This is the value of "monoids"... not that you would use the interface when you have a concrete class in hand, but that you can use the interface to write generic functions where you just have to pass them some 0-value and some way of combining two values together, and they know how to do "something" based on that information, despite not understanding the type itself. The hash table implementation above does not know about "lists" or "numbers" or "strings"... it just knows that it has "things it can combine".

Because monoids are so simple, you have them all over the place and don't realize it. Here's a really complicated example from the world of practical software engineering: Permissions ought to be monoids. If you have one object that gives you permissions A, B, and C, and another that gives you A, D, and E, you ought to have an operation that will combine them into an object that gives permissions for A, B, C, D, and E. If you have the ability to grant "permission X, except not X's starting with 'a'", you have a permission system that will be insanely difficult to understand once people start actually using it. How do you combine "permission X" with "permission X but not starting with 'a'"? (Either of the two obvious answers is guaranteed to be both what one user intended and not what another user intended. This is not a good characteristic to put into your security system.) And of course you have a "zero-object", a permissions object that grants no permissions at all.

And... if you have this and you've explained to your system that it is a monoid, the aforementioned hash table will happily take permissions as its values and happily combine them together even though the person writing the hash table implementation certainly did not have your permissions objects in mind at the time!

Anyhow, that's really all there is. 0-value, associative combiner, wrapped in an interface. You can use that in a huge variety of ways, but the concept itself is really that simple.


Wow, I'm going to use this to explain monoids in the future. Great explanation!


I hate doing memes, but sometimes they're so spot on.

"Stop trying to make monoids happen. They're not going to happen."


I'm not familiar with F#, but the Haskell world has very much accepted the Monoid typeclass.

Even the Scala world has found them to be extremely useful. I know Twitter's Algebird library defines Monoid instances for a lot of structures, and I believe that SummingBird leverages the properties of Commutative Monoids somewhere (could be wrong on this, it's second hand knowledge I got from someone who manages the SummingBird team).

**GIVEN PROBLEM A:** Return, word for word, the part of the monoid thread that opens with the words containing "Anyhow, that's really" and closes with "the SummingBird team).".
**GIVEN PROBLEM B:** In the monoid thread, what does Twitter's Algebird library define for a lot of structures?

**GIVEN DATA:**
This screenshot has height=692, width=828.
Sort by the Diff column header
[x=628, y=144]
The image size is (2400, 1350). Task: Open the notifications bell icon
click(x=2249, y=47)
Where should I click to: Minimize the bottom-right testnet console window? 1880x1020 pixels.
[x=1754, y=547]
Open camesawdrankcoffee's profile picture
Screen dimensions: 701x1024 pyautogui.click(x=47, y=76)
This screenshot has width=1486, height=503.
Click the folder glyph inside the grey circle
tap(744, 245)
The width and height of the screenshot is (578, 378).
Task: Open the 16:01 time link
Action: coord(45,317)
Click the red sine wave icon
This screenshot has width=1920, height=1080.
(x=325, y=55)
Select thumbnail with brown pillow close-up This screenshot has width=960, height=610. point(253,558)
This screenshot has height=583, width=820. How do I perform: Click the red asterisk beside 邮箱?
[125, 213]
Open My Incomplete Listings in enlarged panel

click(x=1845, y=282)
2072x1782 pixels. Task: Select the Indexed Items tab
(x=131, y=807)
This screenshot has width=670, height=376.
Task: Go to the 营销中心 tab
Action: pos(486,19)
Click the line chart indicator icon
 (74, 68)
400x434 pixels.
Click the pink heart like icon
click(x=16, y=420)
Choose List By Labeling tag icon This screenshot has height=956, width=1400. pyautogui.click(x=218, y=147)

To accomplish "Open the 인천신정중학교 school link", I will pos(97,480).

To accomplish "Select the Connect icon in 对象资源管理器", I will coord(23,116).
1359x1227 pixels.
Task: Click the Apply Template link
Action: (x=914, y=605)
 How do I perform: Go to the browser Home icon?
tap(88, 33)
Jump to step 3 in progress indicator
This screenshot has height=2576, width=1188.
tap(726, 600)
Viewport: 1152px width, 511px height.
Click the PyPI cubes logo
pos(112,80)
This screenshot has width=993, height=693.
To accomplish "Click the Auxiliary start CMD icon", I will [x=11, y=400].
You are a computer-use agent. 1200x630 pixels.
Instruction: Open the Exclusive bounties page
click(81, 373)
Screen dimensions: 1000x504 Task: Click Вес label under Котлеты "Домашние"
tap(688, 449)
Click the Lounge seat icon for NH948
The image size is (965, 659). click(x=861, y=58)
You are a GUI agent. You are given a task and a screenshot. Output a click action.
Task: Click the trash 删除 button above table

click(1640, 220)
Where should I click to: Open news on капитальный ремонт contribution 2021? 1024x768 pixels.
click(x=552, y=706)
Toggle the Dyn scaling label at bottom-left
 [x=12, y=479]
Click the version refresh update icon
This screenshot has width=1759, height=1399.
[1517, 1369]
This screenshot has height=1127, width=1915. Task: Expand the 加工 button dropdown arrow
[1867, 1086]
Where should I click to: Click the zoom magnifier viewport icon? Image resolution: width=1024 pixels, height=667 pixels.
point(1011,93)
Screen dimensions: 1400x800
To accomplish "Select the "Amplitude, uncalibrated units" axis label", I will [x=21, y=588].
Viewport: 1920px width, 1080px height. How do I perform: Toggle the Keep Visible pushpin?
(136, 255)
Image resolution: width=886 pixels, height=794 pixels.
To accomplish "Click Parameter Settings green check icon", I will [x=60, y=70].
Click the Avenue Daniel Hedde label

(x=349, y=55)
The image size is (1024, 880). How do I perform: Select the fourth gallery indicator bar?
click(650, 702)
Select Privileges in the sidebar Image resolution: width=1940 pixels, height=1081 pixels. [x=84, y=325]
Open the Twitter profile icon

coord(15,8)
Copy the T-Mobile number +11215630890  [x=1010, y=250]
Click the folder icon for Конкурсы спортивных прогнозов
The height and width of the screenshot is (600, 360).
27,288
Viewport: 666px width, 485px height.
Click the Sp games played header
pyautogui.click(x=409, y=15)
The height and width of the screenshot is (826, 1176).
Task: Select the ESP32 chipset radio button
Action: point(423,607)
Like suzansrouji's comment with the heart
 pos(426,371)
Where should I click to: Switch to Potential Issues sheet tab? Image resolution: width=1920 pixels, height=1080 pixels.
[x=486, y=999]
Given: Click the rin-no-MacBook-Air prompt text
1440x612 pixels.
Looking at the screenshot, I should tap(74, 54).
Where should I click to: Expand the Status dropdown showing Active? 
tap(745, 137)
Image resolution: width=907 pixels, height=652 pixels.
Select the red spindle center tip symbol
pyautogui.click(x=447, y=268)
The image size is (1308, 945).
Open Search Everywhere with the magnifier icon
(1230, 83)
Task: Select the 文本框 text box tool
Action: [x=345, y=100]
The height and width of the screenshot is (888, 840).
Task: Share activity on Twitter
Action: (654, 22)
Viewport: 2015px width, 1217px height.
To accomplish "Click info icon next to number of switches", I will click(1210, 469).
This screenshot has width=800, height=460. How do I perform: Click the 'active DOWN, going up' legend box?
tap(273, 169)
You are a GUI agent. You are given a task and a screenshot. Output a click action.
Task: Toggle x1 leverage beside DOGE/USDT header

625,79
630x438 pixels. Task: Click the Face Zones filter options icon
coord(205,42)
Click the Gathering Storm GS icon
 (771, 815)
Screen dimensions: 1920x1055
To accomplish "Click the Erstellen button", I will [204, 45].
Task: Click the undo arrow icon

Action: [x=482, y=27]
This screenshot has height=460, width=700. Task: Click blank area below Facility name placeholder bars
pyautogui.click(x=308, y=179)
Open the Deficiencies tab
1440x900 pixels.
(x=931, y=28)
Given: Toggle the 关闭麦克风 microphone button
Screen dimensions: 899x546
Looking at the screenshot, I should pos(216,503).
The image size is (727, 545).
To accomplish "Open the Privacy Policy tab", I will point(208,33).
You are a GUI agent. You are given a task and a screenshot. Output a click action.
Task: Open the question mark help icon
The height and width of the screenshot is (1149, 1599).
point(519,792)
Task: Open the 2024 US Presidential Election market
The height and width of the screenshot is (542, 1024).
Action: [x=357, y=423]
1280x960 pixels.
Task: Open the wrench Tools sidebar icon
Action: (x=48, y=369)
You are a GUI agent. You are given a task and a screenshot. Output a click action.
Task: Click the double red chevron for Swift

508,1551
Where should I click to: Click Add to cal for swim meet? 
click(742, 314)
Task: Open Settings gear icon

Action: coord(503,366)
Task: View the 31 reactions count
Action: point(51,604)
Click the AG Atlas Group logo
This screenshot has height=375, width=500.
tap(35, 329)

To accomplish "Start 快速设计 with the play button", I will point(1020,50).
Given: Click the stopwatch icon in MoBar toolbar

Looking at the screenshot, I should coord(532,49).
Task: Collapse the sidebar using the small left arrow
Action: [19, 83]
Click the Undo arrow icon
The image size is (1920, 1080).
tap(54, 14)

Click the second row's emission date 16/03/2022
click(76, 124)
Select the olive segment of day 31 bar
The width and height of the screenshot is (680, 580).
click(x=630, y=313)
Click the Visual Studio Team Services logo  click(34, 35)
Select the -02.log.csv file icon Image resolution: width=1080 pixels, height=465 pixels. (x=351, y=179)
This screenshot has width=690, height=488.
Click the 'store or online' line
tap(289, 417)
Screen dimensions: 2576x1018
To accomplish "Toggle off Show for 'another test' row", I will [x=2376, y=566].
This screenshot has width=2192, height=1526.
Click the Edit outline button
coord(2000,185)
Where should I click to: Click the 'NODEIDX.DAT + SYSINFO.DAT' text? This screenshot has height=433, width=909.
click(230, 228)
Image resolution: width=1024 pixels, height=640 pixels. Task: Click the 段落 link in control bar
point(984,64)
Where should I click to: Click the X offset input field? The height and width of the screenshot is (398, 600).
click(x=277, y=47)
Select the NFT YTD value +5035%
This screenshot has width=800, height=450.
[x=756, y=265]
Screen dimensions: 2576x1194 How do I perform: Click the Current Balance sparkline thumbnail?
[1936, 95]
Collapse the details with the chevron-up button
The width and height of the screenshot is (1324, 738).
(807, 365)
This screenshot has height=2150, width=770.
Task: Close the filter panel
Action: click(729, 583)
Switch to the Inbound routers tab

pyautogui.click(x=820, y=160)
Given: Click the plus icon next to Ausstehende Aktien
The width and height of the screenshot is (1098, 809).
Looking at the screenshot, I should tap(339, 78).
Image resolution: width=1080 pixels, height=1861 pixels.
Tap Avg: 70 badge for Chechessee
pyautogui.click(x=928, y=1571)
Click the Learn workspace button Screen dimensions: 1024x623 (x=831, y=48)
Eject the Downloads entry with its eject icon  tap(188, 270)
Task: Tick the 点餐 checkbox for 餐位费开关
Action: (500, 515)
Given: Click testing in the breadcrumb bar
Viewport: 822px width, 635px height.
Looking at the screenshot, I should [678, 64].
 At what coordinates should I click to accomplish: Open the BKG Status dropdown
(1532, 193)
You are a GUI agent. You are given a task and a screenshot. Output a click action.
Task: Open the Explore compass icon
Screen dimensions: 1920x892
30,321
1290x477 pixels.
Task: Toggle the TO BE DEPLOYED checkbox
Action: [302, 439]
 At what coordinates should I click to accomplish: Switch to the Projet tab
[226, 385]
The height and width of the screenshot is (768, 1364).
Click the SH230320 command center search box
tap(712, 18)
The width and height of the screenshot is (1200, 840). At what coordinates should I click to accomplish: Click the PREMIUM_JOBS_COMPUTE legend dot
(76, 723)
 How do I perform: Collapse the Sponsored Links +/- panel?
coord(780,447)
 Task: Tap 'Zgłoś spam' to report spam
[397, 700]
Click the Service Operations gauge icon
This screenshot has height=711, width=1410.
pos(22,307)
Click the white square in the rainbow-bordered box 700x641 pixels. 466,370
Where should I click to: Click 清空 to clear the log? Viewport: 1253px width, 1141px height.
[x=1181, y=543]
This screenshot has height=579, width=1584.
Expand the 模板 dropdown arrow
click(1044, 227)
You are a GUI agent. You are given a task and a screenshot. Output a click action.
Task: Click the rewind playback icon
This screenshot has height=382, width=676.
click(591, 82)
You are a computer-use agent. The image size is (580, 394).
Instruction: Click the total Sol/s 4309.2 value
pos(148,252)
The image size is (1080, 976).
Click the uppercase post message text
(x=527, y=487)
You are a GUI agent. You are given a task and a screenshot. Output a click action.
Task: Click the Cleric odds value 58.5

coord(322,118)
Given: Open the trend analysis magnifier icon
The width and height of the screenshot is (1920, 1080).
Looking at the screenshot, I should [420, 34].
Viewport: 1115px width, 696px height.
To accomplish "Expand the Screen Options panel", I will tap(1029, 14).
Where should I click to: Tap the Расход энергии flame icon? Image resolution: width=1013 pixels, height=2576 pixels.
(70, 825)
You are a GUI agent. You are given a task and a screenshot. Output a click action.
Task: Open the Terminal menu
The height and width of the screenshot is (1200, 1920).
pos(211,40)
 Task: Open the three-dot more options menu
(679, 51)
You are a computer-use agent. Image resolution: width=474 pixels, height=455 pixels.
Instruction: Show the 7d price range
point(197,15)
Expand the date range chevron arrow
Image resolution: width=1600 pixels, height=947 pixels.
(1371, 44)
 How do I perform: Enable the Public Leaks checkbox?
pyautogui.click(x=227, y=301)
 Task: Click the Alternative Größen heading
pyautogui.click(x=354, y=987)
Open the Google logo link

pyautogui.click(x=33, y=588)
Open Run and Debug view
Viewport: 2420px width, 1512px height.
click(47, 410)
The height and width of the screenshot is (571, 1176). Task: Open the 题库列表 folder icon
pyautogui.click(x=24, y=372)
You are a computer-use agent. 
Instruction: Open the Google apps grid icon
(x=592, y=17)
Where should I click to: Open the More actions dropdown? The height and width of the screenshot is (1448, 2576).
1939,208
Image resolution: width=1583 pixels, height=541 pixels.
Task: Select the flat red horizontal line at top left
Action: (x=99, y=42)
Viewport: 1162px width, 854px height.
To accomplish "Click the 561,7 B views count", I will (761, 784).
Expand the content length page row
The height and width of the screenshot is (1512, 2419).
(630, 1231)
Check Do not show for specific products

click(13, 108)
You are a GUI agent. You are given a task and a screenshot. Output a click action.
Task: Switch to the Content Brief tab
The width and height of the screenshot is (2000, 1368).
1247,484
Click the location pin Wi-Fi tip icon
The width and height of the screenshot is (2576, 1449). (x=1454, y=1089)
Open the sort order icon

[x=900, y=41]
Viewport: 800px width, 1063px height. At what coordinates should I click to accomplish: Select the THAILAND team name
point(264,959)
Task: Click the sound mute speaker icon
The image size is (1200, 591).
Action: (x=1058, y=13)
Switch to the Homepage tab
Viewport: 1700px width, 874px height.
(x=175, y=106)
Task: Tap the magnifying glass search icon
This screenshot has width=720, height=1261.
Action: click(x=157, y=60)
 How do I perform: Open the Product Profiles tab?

**FULL OUTPUT A:**
Anyhow, that's really all there is. 0-value, associative combiner, wrapped in an interface. You can use that in a huge variety of ways, but the concept itself is really that simple.


Wow, I'm going to use this to explain monoids in the future. Great explanation!


I hate doing memes, but sometimes they're so spot on.

"Stop trying to make monoids happen. They're not going to happen."


I'm not familiar with F#, but the Haskell world has very much accepted the Monoid typeclass.

Even the Scala world has found them to be extremely useful. I know Twitter's Algebird library defines Monoid instances for a lot of structures, and I believe that SummingBird leverages the properties of Commutative Monoids somewhere (could be wrong on this, it's second hand knowledge I got from someone who manages the SummingBird team).

**FULL OUTPUT B:** Monoid instances.